The two of them got caught videotaping a teacher and putting it on Snapchat — and his freshman year, he was suspended twice in a matter of months.
However, I didn’t tell him to write off his friend. One, I knew I didn’t have complete control over the situation because they still saw each other at school. And I also knew my son wasn’t innocent. Even if his behavior had changed drastically, he was still a 14-year-old who’s in charge of his actions.
I could sit here and say this boy was at fault, just as his parents could say my son was at fault. I’m not here to cry that my kids are innocent angels, because that’s not true.
I needed to guide my son. He was going to have encounters with so-called ‘bad influences’ his whole life. I wanted to give him the skills to navigate that.
We had a lot of talks about being friends with someone and making his own choices despite what they’re doing. I wanted him to know he didn’t have to be an asshole to be liked by anyone — and if he was doing something that felt uncomfortable to him, that was reason enough to stop doing it.
I could tell he was unhappy and certainly didn’t love being suspended and having phone and friend privileges taken away. And my heart went out to his friend as well, who was obviously struggling in life.
But then, things got worse. My son became anxious, destructive, and depressed, a huge difference in his attitude. This boy was the only person he wanted to hang out with, but every time they got together, it was bad news.
After stalking his friend’s Instagram and seeing photos of him smoking pot and talking about how much he hated his life, then learning he’d dropped out of school, I had to call it.
I had a phone conversation with his mom on Saturday afternoon after she reached out to me wondering if my son could come over. She said she’d drop them off at their favorite ski resort and let them ski.
It was a really tough decision for me, but I was honest with her and said I didn’t think the two of them were good for each other — at least not for the time being. My son was facing expulsion if he got another suspension that year, and I could tell he needed help.
After that, they still had communication but they didn’t hang out together. With his friend not going to school, my son’s teachers noticed a huge change. He stopped fighting and then, thank the Lord, he made it through the rest of the year without another incident.
My daughter recently went through something kind of similar. She has a friend who brought pot over to her dad’s house and they got caught smoking it. Then, I learned my daughter was cutting herself as a way to deal with her anxiety.
After talking to her friend’s mom, I learned she too had been cutting herself and I wondered if they were doing it together.
Again, I was faced with having my daughter take some time away from this girl. Not because I blame her —I don’t —but because the two of them aren’t good for each other right now, and her mental health is the most important thing to me.

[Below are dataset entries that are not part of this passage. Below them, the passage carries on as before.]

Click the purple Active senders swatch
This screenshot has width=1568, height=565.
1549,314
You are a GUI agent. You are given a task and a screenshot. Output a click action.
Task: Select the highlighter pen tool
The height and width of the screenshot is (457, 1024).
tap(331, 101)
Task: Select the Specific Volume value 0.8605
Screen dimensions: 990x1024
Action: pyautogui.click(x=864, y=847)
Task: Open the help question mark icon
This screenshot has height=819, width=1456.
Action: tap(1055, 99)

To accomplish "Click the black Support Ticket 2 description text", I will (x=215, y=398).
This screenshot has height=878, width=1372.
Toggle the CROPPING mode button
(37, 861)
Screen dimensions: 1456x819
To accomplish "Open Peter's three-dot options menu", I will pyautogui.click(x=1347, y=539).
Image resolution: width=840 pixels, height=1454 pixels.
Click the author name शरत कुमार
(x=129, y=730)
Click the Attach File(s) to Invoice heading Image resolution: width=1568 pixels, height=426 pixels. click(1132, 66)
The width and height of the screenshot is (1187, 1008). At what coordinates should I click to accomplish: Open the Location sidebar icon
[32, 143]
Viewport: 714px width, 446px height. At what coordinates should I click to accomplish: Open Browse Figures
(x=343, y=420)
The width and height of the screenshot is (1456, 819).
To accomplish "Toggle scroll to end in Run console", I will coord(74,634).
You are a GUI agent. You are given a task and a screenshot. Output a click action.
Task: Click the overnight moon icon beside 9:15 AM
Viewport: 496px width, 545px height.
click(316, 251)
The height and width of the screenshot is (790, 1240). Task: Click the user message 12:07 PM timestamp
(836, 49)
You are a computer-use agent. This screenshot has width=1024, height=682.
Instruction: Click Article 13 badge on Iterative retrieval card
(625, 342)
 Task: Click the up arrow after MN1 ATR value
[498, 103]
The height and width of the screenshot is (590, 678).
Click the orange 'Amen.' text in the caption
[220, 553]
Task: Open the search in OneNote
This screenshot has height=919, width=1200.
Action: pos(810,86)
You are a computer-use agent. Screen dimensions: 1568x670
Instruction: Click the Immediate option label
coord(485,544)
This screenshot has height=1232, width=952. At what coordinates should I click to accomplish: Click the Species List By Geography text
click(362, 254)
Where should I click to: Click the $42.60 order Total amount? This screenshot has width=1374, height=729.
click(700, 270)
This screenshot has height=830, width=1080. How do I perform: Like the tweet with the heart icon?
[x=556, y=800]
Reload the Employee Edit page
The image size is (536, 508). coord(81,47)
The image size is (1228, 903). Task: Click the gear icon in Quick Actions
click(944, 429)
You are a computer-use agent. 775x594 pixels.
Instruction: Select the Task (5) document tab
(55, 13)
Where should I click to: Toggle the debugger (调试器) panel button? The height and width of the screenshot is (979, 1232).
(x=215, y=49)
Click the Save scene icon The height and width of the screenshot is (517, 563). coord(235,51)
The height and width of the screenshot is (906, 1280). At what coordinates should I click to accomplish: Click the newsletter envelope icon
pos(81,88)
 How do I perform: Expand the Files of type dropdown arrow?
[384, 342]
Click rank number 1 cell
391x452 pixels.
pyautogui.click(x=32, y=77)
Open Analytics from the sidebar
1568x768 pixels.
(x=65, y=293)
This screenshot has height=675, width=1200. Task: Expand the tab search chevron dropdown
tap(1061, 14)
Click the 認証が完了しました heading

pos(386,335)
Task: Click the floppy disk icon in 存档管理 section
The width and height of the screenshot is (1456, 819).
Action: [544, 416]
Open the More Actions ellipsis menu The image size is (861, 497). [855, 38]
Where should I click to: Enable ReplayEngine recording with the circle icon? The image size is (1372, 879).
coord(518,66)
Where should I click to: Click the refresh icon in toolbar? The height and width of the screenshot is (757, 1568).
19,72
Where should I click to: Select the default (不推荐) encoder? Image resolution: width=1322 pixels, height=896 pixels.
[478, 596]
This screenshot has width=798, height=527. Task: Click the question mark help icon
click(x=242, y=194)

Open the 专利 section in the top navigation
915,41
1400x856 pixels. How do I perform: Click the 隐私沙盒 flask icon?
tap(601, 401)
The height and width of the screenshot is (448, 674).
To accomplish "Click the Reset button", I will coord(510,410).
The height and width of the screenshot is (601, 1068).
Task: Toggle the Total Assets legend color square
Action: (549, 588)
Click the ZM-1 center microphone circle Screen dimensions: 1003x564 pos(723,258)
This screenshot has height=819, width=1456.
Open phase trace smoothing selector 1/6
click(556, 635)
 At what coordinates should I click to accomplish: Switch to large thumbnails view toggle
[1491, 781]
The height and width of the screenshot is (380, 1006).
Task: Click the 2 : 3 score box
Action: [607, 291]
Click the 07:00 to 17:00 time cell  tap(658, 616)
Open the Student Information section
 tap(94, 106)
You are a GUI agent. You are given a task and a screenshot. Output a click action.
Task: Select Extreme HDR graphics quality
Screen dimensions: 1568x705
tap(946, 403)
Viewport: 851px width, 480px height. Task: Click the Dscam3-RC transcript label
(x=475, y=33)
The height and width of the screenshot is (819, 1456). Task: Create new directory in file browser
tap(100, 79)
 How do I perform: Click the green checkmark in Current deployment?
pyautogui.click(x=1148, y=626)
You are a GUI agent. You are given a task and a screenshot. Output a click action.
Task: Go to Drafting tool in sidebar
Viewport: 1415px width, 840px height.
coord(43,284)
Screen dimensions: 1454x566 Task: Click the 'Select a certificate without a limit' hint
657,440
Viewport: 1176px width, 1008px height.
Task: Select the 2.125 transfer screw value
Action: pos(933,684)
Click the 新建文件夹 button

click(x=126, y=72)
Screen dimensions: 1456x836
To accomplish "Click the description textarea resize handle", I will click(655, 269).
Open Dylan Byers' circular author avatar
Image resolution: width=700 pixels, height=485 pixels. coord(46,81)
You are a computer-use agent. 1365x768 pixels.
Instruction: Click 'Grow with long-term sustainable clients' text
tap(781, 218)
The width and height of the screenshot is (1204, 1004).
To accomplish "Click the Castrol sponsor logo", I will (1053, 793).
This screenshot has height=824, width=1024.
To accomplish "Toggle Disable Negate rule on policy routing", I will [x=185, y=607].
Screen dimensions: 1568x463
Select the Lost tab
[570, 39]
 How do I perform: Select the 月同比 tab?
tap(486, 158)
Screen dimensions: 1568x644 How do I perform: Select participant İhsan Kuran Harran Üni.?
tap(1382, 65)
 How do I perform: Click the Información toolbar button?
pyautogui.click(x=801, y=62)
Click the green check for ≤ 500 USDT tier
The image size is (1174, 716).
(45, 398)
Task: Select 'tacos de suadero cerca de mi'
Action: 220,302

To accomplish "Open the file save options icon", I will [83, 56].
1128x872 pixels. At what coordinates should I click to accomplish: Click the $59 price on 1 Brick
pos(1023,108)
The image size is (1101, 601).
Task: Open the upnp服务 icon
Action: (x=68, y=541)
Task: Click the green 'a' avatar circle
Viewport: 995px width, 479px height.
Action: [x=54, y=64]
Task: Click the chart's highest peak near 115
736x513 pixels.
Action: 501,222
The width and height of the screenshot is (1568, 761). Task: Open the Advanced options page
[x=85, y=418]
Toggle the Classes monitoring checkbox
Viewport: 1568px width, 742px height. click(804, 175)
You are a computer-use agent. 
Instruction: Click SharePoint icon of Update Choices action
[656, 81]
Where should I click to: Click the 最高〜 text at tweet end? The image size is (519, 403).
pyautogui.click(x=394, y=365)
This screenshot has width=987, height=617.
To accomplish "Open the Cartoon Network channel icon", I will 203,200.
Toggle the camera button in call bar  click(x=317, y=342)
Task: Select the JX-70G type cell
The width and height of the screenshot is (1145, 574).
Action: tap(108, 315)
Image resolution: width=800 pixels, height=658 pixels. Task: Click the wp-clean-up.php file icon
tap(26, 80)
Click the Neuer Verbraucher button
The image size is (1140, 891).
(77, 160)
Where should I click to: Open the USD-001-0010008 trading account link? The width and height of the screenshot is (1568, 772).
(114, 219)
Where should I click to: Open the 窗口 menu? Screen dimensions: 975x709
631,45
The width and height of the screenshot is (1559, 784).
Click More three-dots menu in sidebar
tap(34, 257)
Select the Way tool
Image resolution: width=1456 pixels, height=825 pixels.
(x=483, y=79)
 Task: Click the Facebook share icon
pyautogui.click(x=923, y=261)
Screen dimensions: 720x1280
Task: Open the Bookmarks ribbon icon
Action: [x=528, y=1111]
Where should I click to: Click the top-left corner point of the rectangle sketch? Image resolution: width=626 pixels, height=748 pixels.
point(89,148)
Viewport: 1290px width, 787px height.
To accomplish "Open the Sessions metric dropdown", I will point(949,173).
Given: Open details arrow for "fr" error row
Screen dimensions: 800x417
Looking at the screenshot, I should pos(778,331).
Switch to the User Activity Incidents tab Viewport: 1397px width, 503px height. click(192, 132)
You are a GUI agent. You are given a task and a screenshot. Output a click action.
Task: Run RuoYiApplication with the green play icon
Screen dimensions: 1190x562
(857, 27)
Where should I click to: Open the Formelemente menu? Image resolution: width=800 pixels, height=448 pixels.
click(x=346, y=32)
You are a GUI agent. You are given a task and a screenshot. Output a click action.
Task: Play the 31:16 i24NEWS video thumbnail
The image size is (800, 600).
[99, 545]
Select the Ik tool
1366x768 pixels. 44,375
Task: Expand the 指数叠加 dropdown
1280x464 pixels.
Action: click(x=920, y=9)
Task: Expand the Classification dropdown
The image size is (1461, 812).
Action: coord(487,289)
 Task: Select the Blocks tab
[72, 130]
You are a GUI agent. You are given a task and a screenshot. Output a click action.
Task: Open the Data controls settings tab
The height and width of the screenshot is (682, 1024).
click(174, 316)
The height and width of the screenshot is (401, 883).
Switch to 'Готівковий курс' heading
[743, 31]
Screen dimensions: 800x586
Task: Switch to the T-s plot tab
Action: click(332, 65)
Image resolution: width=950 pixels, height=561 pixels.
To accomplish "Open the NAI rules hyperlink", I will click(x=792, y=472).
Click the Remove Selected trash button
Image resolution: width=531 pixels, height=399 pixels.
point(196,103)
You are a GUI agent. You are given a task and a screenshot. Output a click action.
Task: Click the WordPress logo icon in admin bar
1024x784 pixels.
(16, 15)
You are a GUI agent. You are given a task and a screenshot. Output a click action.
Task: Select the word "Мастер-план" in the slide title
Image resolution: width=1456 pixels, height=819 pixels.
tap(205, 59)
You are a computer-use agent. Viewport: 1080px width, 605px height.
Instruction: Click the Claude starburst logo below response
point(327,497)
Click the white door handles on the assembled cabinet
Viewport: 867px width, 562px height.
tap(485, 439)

Yes, she’s mad at me. But as a parent, we know when to make the call.
I’ve told my kids this is in no way a punishment. It’s me having their back. I want them to see how it feels when someone who might not be good for them is removed from their life, so that in the future, they can hopefully do it themselves.
I don’t want to control my kids’ friends. They are going to have all kinds of relationships in their lives that I may not love, and I’ll have to deal with that. But that’s much different than sitting back and watching them go down a dark path with someone when they are still young enough for you to do something about it.
When they are young, and living under our roof, and we are able to see what’s going on, it’s not only our right but our job to step in and remove them from a situation that’s not healthy. Whether they agree with us or not.